Experience - The Prodigy (XL Records, 1993) were not faceless, but you had to flip the LP cover to see these guys. I’m assuming the strategy for music labels back then was to not spend tons of money on photo shoots, because this music and scene was still relatively new and often a gamble. In 1992, these guys wore baggy pants and looked like how ravers did at this time (whenever journalists did report about the scene). This will change later on, as the English rave scene fades away and stagnantly splits into several different sub-culture movements for the remainder of the 1990s. Instead of following the current musical fads, these guys dig deep for inspiration and will look back at 1970s punk culture for their Fat Of The Land album. Experience is the pinnacle of UK breakbeat (aka UK hardcore) and it never gets enough praise (at the very same stance). Their next album, Music For The Jilted Generation, is even more substantial for its time, while getting even less.

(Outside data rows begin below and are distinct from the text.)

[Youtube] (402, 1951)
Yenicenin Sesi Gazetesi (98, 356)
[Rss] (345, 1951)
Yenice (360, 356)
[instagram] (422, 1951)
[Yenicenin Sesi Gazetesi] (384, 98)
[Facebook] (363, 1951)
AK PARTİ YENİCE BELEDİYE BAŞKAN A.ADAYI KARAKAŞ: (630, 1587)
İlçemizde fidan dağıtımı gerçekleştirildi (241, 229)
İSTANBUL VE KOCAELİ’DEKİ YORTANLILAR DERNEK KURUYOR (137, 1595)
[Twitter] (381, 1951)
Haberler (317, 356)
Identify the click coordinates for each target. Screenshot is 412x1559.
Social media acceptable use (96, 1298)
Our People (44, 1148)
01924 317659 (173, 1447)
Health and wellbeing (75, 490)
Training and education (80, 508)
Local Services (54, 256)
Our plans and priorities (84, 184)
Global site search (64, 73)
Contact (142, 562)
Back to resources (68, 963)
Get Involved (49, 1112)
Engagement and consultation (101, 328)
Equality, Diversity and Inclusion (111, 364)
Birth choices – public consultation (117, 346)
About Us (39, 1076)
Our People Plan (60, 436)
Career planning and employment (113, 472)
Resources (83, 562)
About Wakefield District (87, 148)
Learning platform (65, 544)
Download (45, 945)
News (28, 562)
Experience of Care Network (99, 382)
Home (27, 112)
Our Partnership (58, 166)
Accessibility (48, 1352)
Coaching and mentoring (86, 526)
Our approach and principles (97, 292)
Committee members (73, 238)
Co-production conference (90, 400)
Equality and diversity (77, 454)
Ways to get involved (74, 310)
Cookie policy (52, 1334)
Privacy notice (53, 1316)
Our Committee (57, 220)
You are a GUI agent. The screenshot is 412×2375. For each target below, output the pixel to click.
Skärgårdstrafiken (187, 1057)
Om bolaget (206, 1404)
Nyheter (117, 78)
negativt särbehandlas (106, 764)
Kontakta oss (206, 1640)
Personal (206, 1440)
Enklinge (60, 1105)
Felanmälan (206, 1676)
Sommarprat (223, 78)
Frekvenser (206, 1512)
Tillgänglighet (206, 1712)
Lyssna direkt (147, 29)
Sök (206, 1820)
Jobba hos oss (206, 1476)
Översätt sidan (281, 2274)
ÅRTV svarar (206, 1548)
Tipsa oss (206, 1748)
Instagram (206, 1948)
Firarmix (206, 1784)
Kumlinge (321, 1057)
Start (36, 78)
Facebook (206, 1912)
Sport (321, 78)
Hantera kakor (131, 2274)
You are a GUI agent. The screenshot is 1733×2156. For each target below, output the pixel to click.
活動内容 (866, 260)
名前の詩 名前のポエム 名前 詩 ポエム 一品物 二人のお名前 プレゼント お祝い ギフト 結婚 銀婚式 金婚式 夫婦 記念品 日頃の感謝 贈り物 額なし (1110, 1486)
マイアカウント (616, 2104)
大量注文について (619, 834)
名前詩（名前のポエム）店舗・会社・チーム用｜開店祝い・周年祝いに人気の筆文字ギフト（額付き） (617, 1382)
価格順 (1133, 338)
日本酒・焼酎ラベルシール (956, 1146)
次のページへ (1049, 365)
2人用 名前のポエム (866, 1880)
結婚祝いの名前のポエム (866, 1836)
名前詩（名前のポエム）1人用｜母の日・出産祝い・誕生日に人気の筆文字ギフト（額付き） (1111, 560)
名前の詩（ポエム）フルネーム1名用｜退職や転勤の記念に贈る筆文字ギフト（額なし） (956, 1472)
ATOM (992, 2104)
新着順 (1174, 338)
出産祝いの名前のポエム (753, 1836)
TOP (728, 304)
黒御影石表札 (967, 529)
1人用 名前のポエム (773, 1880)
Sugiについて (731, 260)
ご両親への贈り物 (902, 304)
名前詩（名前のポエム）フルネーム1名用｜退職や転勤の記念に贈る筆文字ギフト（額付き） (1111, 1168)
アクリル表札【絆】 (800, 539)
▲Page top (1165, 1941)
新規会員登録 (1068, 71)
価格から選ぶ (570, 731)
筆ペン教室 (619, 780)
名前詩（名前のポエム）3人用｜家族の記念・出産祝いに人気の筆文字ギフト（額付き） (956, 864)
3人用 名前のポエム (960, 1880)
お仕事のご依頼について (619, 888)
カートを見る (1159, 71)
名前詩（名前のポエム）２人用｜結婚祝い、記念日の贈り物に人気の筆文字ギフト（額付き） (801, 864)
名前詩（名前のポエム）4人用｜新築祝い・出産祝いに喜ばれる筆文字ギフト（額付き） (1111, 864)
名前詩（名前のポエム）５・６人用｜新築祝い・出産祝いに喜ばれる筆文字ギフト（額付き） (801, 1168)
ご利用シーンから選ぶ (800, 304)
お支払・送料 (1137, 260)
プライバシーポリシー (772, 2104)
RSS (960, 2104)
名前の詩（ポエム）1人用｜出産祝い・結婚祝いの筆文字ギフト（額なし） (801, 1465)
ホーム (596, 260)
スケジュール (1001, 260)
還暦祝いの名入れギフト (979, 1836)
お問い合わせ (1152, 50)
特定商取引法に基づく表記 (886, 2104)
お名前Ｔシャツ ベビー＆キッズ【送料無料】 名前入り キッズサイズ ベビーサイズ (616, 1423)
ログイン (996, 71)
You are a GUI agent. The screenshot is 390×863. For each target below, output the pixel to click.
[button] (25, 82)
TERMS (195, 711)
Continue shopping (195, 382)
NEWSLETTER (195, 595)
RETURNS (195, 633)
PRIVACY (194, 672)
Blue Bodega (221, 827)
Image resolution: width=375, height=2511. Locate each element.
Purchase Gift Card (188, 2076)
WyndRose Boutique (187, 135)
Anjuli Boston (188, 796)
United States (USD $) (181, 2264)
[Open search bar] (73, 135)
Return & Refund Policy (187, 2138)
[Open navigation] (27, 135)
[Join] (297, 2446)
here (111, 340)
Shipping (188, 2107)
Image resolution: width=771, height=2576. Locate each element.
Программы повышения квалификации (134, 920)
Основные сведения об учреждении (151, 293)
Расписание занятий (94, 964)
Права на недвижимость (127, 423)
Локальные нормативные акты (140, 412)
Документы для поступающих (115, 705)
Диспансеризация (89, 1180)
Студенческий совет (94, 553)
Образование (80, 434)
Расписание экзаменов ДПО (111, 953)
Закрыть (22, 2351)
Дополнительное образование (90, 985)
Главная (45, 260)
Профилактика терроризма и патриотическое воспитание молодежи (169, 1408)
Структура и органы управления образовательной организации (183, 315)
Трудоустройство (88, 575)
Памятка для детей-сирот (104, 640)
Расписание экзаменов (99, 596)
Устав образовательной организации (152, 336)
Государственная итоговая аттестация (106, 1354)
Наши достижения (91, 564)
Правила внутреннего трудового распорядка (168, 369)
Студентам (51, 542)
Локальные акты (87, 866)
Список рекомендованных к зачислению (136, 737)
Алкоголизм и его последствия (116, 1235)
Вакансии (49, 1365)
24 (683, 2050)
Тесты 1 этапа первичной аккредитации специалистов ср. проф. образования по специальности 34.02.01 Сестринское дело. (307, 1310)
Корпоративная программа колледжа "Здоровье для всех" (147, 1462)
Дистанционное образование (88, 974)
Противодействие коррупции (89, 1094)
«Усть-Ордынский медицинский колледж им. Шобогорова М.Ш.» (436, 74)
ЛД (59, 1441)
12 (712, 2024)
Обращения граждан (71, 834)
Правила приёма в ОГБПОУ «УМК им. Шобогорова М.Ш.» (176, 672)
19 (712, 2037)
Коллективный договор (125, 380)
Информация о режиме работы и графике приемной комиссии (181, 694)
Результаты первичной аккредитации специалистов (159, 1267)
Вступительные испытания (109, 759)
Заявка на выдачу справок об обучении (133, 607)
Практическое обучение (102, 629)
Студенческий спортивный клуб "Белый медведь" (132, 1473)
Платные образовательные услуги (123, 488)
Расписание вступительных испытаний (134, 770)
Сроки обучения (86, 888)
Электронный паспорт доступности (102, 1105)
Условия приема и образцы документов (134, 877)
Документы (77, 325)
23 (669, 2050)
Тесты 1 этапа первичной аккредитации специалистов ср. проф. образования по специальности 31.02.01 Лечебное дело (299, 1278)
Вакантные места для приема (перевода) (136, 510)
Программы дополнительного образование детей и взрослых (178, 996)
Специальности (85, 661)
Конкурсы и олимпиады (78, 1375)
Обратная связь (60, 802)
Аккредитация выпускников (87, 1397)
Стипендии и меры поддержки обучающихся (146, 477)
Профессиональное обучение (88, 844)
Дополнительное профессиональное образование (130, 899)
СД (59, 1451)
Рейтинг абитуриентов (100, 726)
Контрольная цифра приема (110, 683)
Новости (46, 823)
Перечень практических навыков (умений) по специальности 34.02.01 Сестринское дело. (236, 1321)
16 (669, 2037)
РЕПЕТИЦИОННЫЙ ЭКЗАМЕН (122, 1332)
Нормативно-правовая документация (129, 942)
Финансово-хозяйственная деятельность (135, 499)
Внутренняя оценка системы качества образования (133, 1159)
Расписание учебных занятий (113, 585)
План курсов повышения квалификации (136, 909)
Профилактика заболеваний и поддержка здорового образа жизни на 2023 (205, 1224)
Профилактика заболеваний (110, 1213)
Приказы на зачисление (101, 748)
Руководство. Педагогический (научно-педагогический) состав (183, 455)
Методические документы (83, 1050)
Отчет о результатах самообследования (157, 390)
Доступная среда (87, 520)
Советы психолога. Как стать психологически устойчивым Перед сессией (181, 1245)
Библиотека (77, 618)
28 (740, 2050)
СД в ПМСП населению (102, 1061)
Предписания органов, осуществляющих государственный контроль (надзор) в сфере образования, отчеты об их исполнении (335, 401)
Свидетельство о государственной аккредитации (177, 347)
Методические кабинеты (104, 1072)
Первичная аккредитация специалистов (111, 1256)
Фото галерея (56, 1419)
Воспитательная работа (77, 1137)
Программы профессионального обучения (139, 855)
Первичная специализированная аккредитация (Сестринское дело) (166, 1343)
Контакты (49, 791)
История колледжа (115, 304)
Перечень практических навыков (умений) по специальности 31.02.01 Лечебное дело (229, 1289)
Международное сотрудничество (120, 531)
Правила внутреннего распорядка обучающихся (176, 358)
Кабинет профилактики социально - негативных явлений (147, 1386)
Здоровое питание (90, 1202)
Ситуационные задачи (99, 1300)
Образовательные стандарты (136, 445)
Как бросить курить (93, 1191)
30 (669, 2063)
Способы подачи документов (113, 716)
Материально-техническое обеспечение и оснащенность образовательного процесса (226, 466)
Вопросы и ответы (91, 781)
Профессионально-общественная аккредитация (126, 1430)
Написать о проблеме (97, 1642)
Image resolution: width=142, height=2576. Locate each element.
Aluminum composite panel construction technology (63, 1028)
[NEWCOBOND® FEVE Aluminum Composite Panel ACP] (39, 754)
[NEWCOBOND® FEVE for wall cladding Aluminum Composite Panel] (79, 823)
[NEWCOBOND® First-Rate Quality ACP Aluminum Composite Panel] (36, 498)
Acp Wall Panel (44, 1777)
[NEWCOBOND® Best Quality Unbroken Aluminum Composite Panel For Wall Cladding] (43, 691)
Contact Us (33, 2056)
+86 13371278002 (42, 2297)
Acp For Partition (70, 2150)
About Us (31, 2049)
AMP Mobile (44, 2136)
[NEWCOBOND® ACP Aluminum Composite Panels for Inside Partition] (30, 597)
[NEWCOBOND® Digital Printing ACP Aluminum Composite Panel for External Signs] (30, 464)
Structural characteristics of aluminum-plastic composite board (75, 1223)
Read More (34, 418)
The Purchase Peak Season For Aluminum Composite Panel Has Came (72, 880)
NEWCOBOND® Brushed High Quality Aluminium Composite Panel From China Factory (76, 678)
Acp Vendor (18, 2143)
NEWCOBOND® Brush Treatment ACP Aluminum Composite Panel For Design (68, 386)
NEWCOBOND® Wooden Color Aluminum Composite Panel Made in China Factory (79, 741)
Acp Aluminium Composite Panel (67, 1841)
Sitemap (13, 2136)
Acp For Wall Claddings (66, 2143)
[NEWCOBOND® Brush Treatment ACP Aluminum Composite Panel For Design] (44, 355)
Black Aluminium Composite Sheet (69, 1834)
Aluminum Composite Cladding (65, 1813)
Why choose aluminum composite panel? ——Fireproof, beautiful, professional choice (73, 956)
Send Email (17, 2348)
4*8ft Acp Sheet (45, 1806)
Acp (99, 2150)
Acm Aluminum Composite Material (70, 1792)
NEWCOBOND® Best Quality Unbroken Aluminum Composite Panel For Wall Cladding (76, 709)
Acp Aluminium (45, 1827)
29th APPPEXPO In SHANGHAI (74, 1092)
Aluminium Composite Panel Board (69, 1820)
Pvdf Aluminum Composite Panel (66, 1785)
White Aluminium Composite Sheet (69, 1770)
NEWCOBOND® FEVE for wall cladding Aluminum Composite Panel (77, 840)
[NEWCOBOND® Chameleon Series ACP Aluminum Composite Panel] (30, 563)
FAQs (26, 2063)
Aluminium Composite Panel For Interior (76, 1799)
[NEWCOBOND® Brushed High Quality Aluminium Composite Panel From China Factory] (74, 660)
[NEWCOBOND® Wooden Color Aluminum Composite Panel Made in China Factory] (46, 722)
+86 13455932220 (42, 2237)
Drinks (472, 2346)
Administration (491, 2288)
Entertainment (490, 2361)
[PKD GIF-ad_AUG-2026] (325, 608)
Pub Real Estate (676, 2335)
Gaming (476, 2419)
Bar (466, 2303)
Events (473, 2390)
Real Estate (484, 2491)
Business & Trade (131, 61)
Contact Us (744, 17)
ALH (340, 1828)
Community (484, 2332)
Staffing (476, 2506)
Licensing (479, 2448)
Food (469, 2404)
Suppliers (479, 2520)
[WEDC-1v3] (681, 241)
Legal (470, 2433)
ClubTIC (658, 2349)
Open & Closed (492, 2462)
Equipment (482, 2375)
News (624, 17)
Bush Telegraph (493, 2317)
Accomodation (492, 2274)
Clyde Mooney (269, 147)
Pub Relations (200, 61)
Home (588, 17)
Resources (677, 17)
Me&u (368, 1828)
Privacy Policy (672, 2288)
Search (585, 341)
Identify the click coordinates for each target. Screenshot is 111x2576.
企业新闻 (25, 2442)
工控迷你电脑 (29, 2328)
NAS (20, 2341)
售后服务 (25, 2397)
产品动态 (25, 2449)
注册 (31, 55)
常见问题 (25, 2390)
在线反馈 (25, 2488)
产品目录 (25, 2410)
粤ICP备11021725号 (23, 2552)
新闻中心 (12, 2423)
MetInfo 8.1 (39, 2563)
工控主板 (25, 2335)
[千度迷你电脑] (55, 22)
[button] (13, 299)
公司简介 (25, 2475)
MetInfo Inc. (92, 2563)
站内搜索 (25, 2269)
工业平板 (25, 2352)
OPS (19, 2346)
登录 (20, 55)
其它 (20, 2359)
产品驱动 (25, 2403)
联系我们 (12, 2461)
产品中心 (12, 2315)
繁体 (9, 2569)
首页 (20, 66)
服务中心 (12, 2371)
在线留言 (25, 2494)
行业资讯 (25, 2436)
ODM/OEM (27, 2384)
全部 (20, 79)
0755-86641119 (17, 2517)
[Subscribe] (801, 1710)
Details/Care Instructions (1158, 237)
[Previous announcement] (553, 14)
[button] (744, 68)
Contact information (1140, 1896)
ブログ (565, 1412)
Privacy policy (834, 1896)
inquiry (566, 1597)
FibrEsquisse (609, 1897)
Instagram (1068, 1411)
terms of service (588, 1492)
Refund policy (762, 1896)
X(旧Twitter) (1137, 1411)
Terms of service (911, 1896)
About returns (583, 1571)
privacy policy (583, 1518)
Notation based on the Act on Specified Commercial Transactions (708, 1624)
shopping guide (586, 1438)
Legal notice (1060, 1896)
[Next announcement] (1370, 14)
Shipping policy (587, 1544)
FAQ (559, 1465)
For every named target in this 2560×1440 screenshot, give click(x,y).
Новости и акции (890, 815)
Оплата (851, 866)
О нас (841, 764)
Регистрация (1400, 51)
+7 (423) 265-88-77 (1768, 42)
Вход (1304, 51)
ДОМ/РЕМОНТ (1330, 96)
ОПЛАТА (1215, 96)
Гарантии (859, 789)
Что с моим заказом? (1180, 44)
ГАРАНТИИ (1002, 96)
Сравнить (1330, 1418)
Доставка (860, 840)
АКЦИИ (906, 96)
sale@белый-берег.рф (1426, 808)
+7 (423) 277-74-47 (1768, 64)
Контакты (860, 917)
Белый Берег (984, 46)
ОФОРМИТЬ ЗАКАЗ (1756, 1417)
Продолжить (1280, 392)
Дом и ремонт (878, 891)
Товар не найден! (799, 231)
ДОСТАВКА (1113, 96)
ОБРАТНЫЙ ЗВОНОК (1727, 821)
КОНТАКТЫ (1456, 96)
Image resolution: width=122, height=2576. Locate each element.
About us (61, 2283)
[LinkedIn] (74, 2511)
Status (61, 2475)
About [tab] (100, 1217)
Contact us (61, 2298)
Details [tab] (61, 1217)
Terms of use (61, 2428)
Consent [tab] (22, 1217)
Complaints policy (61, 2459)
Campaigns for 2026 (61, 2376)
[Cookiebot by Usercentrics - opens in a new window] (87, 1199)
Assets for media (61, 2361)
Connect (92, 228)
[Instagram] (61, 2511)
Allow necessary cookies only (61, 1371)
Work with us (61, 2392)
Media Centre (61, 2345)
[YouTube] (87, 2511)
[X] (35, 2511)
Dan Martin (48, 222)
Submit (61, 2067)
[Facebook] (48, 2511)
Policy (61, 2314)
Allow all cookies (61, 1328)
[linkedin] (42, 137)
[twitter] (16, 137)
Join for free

Utd. State 90 - 808 State (Tommy Boy Records, 1990) are to acid house like how The Beatles are to pop music. They need little introduction, due to their seniority. They are veterans and we can thank them for giving us A Guy Called Gerald. Utd. State 90 is not a real album, as the case with Moby’s debut and similar releases at this time. It’s just a compilation. It contains work from their previous album, Ninety and tracks which appears on the Extended Pleasures of Dance EP, some unreleased material and additional US remixes (including an uncredited remix of Pacific State by Frankie Bones and Tommy Musto). It should go without saying, but this is techno at its finest. Pacific State was written with A Guy Called Gerald as an acid house track on Quadrastate, but was remixed into a techno number for this album and Ninety. Just when acid house was about to get redundant, then we had tracks like this, having more of a Detroit techno influence, but channeling deeper into the likes of Miles Davis or Herbie Hancock.